Странная штука – демократия! Госбезопасность, по сути, проникла во все дырки от всех бубликов, могла любого дернуть за штаны в любой нужный момент, но – демократия! И каждая шавка несла по желанию с любого угла охулки в адрес всесильного ведомства. Гебе, мол, душитель свободы, гебе, мол, растлитель общества, гебе, мол, тайный палач и мракобес… сами продолжайте, автору лень. И ведь правы были! Что ругательного о гебе ни скажи – все верно. Хуже гебе – только эфбеэр, моссад, дээстэ, а также гестапо, тонтон-макуты и красные кхмеры, которые в нынешней жизни Ильина тоже имели место в беспокойной Камбодже. Или гебе хуже всего перечисленного – адекватно. И вот так хаяли, в газетах поливали, а гебе-ведомство молчало и делало свое тайное дело, как слон, который, прав дедушка Крылов, не обращал на Моську никакого внимания.
Или как там на Востоке: шакалы лают, а караван идет…

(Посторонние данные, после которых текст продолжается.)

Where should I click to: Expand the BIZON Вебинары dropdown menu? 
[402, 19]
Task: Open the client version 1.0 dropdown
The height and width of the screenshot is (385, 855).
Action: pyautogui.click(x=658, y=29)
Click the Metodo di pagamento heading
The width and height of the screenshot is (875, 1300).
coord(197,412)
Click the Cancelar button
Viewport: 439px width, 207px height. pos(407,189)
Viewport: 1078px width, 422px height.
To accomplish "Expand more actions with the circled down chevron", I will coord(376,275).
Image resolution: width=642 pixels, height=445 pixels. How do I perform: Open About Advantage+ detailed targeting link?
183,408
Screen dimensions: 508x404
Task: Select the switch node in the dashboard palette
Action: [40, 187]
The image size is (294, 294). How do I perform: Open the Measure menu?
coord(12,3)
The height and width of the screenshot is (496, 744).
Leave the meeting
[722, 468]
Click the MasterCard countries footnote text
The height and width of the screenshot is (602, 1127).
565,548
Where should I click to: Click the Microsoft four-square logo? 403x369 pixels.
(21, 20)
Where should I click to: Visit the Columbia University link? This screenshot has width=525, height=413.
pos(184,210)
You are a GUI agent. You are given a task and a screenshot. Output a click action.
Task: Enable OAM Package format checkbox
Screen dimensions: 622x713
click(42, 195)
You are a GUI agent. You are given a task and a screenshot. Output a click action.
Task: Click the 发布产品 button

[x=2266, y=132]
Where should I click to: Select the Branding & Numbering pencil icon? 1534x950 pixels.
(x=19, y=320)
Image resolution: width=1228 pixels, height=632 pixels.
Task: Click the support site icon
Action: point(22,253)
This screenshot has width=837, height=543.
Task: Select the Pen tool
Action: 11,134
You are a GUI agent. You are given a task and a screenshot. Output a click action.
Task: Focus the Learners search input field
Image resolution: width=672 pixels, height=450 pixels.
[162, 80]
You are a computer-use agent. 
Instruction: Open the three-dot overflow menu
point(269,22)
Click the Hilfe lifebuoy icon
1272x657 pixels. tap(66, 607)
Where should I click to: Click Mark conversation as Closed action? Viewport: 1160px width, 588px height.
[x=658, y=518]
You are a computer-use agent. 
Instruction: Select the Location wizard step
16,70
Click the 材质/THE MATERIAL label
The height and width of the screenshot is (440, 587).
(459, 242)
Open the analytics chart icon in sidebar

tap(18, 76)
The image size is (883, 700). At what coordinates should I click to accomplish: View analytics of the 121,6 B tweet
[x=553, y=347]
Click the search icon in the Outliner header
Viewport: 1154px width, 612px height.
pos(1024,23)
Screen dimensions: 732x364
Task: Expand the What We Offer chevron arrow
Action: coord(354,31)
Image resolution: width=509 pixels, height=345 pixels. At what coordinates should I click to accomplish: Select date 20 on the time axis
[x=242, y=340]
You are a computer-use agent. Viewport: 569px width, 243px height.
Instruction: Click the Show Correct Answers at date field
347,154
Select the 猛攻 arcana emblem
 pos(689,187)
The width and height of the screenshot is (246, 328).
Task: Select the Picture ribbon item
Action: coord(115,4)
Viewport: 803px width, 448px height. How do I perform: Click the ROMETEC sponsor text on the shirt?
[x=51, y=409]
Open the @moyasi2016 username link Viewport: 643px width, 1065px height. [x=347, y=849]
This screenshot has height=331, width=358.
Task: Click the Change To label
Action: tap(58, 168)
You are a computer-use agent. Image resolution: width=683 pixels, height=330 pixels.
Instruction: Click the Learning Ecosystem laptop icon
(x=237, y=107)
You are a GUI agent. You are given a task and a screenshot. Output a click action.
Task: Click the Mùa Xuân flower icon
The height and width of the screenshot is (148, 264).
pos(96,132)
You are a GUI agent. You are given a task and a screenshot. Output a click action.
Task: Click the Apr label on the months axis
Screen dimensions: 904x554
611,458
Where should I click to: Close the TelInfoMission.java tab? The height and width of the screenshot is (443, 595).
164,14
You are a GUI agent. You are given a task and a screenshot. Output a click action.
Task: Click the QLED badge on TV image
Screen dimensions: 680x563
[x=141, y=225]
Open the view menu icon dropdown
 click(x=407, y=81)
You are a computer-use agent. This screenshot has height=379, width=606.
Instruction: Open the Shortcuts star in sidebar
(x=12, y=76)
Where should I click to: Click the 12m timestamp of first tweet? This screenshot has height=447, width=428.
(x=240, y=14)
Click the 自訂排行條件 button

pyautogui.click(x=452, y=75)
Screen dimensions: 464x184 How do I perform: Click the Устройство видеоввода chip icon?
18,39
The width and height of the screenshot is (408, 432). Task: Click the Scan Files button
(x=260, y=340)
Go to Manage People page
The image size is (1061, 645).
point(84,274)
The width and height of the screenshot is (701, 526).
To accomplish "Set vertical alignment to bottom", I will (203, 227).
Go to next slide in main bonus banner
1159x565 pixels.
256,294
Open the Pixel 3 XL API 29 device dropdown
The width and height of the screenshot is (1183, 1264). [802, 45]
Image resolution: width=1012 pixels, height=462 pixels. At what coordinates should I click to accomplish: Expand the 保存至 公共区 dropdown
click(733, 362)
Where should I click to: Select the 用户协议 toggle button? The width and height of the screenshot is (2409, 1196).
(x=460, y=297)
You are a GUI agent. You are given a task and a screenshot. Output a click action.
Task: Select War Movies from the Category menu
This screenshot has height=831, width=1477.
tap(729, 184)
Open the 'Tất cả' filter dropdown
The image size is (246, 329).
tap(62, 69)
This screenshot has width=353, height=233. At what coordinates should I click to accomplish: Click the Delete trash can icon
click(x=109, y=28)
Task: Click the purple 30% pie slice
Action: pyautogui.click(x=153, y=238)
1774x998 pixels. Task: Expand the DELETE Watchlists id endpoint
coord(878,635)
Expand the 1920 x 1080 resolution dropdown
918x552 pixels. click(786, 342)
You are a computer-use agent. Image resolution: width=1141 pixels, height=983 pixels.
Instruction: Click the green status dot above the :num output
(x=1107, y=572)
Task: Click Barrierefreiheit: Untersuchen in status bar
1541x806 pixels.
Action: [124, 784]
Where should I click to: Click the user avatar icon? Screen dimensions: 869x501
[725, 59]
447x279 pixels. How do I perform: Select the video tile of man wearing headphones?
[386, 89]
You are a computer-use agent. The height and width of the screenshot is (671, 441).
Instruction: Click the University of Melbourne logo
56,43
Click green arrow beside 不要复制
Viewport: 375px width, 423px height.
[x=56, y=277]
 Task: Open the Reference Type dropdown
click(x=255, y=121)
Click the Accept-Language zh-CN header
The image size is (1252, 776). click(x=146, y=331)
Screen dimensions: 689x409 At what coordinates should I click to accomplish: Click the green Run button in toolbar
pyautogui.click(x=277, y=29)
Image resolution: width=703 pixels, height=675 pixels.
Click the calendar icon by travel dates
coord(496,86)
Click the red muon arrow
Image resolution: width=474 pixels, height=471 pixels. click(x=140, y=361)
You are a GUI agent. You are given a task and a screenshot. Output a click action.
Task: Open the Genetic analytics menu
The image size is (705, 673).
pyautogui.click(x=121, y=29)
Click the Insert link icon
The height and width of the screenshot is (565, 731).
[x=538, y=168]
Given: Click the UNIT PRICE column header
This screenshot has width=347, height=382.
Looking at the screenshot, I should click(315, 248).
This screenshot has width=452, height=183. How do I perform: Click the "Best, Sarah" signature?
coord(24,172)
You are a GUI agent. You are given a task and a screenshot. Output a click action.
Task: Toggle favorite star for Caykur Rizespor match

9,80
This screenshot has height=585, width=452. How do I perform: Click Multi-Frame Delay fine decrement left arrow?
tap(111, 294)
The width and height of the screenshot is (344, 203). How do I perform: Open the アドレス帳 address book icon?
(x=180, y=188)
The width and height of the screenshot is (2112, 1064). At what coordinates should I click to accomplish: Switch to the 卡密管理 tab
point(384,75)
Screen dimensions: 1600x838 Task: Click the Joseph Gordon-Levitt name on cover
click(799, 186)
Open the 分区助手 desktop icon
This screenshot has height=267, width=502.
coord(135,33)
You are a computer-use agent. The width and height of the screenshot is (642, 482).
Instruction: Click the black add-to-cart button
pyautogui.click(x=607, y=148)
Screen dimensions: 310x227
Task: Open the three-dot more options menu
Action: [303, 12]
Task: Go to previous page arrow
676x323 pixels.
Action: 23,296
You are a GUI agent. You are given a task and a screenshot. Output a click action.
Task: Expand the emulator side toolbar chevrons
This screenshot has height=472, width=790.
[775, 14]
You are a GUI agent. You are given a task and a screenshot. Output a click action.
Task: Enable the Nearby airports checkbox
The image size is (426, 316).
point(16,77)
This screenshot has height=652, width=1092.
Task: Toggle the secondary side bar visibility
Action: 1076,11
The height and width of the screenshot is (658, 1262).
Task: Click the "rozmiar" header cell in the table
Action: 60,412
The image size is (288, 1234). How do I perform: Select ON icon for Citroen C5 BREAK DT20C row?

То есть, конечно, принимались конкретно-конституционные меры к конкретным шавкам, если те начинали захлебываться демократией. Ну, морду били. Ну, авто взрывали. Ну, кислород перекрывали – в смысле работы. Пугали. А если кто не пугался, того ненавязчиво в психушку сажали – это уж чисто русское изобретение, оно, заметим, в прежней жизни Ильина тоже после войны особенно развилось… А чаще пугались демократы, хватало превентивных мер.
Но на место пуганых вставали непуганые. Так и делилась Россия – на пуганых и непуганых демократов, но деление это не мешало ни демократии, ни гебе. Гебе охраняло демократию, ее, слабенькую, всегда положено охранять – от коммунистов, от фашистов, от анархистов, от террористов, от прочих «истов» – легион им имя на смешной планете Земля. Ну, и от демократов, конечно. От демократов – в первую очередь, они, ретивые, суть гибель любой демократии.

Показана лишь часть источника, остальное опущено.